The next five years will bring the first true neuroprotective drugs for MS. They won’t cure it. But they might stop the slow erosion of your nerves. That’s not a cure. But for someone who’s watched their body fade over years, it’s everything.
What matters now isn’t just controlling relapses. It’s protecting what’s left. And that’s a fight worth fighting.
Can disease-modifying therapies stop MS progression?
Current disease-modifying therapies (DMTs) reduce relapses and new lesions in relapsing-remitting MS by 30-50%, but they don’t stop progression in secondary or primary progressive MS. Once axonal degeneration takes over, inflammation-targeting drugs have little effect. New neuroprotective therapies in clinical trials aim to address this gap.
Why do some people with MS get worse even without new lesions?
Progressive MS is driven by damage inside the brain and spinal cord that isn’t visible on standard MRI scans. Axons degenerate over time due to chronic demyelination, mitochondrial failure, and low-grade inflammation from B cells in the meninges. This process continues even when no new lesions form, leading to steady decline.
Is brain atrophy a sign of MS progression?
Yes. Brain atrophy-especially gray matter loss-is one of the strongest predictors of long-term disability in MS. Studies show that people with faster brain volume loss over 2-4 years are more likely to experience worsening mobility, cognition, and function. MRI scans measuring brain volume are now used alongside clinical tests to track progression.
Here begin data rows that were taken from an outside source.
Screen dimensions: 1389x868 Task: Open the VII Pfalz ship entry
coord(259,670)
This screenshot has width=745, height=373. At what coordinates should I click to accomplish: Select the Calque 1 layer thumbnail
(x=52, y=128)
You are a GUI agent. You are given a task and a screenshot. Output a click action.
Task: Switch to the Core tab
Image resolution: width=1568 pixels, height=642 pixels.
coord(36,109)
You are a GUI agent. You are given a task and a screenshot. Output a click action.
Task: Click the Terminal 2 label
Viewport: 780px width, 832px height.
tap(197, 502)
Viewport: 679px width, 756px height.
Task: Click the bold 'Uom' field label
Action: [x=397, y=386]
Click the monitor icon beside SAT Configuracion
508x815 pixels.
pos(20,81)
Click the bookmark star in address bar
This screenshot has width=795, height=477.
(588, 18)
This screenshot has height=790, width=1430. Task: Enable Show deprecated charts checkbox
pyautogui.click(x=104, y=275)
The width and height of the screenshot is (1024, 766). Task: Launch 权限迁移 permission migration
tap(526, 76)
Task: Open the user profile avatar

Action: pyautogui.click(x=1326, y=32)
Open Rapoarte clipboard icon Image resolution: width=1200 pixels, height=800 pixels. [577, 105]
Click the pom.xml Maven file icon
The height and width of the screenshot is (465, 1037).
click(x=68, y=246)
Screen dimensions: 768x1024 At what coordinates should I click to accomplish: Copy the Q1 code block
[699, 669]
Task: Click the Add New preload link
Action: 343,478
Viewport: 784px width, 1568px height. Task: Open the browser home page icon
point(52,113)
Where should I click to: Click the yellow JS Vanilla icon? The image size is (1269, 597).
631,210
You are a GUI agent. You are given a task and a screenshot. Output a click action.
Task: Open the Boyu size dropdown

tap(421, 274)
Can lifestyle changes slow MS progression?
Absolutely. Quitting smoking can cut progression risk by up to 50%. Maintaining vitamin D levels above 75 nmol/L, exercising regularly, and managing stress reduce inflammation and support nerve health. These aren’t cures, but they’re proven ways to protect your nervous system and delay disability.
Are there any new drugs for progressive MS?
Yes. As of 2023, there are 17 active clinical trials testing drugs that target neurodegeneration in progressive MS. These include sodium channel blockers, mitochondrial boosters, and remyelination agents. Siponimod is the first DMT approved for SPMS that shows modest slowing of disability progression, likely by acting inside the central nervous system.